DOCUMENT TEXT »
== == ==

Near insets for ophthalmic lenses

04/10/2018
By Grant Hannaford
While the facial measurements used in dispensing are well established, the derivations and purpose driving them are often poorly understood. GRANT HANNAFORD explores this topic in a two-part series.

Clearly the easiest method for determining inter pupillary distances (PD) is direct measurement with the distance (or at infinite gaze) measurement being the most familiar.

Means for determining this parameter will vary, from rulers and pupillometers to the more complex digital imaging devices that have been developed in the past decade.

These devices vary, both in conceptual terms and also with regard to accuracy – some are more successful than others.

"A straw poll in a lecture recently revealed that while there was agreement that a patient’s eyes converge when performing near tasks, there was no real consensus on how much."

== == ==

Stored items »
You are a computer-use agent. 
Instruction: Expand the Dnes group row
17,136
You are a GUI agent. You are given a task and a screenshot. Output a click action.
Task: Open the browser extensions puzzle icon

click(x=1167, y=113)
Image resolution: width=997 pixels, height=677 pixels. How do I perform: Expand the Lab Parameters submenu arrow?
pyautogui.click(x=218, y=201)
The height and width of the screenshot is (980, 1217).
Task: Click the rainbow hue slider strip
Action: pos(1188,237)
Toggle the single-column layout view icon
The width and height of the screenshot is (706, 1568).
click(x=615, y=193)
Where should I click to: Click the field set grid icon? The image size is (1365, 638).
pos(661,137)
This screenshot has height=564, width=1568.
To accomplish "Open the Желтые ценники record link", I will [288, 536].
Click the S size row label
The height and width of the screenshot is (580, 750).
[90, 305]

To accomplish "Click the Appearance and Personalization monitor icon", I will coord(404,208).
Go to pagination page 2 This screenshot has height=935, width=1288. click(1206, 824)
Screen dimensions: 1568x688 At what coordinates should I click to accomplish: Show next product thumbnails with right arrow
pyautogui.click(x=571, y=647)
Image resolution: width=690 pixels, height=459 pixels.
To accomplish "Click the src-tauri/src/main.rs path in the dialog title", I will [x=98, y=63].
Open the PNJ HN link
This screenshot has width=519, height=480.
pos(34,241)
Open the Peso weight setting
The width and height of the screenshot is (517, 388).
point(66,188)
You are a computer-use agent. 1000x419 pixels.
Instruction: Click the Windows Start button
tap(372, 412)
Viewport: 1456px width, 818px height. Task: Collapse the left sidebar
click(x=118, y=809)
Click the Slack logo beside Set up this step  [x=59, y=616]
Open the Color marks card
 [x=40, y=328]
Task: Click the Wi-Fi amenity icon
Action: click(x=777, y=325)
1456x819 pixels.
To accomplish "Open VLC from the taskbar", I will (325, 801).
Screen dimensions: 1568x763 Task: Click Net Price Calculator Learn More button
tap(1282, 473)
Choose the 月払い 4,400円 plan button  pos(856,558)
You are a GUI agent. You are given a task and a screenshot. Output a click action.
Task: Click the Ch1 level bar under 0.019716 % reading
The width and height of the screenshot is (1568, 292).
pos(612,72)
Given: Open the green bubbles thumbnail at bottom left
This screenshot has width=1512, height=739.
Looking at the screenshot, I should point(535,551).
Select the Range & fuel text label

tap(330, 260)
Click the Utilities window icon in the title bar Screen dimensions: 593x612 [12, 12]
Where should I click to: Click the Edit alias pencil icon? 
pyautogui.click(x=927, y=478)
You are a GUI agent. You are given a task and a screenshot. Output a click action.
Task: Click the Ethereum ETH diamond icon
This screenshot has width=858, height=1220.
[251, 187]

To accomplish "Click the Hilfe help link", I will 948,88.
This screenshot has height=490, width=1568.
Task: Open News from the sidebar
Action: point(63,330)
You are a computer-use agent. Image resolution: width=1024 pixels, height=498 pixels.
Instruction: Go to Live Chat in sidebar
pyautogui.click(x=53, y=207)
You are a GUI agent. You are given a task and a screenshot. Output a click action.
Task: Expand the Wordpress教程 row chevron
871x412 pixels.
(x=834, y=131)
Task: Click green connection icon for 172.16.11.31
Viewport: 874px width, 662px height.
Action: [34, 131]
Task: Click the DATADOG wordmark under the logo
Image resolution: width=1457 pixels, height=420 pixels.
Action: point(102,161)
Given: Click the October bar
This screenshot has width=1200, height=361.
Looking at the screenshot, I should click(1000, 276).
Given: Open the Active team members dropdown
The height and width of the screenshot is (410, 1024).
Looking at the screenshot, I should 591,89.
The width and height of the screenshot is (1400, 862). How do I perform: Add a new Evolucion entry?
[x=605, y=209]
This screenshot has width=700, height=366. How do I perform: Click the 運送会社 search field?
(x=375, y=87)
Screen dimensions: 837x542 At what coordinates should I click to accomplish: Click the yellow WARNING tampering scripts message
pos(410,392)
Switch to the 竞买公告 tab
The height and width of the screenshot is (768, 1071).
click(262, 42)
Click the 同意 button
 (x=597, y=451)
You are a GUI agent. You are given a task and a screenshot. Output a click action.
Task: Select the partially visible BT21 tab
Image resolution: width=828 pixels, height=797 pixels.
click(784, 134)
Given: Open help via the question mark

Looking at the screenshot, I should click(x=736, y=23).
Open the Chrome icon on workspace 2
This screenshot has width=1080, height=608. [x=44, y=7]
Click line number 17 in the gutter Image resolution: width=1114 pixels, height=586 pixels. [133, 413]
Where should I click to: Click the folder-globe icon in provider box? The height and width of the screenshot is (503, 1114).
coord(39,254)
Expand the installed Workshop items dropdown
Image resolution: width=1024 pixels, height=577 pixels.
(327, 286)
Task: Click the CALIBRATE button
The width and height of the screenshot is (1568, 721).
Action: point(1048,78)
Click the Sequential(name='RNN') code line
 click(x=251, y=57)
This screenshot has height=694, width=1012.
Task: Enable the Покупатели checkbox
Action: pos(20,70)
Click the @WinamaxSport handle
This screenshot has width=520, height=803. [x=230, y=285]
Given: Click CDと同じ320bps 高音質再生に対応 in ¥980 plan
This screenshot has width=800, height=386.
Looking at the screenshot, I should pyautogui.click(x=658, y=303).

== == ==

In the text on near insets for ophthalmic lenses, which inter pupillary distance measurement is named as the most familiar? The items come from a separate source.

The distance (or infinite gaze) measurement.